• [YOUR OBJECTIVE] Pull out every line in the listing that contains the string "screenshot" and copy each one as it appears.

• [MATERIAL SHOWN]
::::::::
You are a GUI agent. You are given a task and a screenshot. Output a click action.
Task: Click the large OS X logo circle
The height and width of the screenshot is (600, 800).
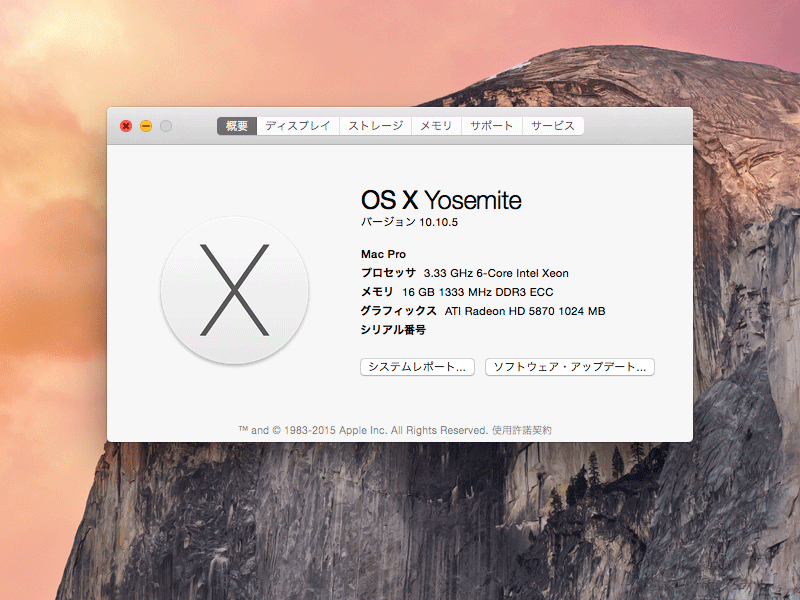(x=234, y=290)
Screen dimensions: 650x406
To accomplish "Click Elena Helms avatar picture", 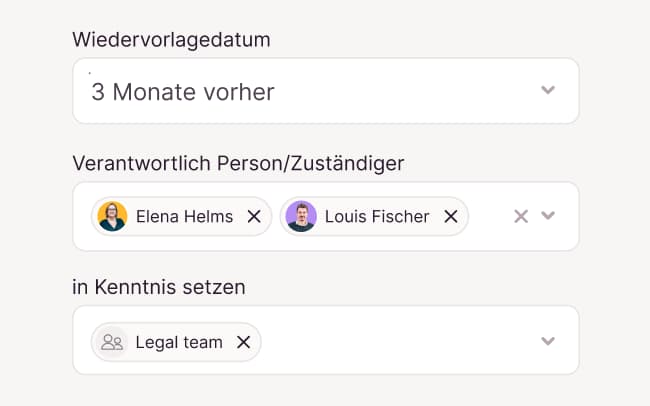I will click(x=112, y=216).
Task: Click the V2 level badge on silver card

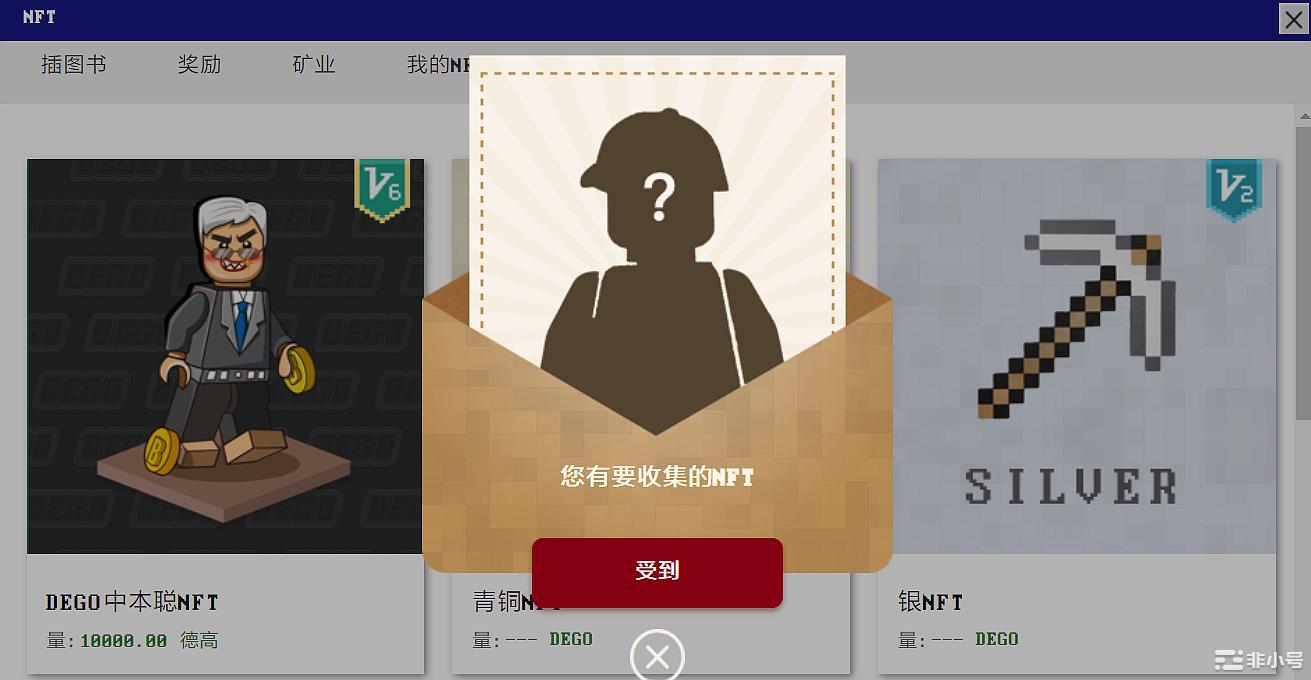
::::::::
• [SOLUTION TO THIS TASK]
You are a GUI agent. You are given a task and a screenshot. Output a click action.
The height and width of the screenshot is (600, 800).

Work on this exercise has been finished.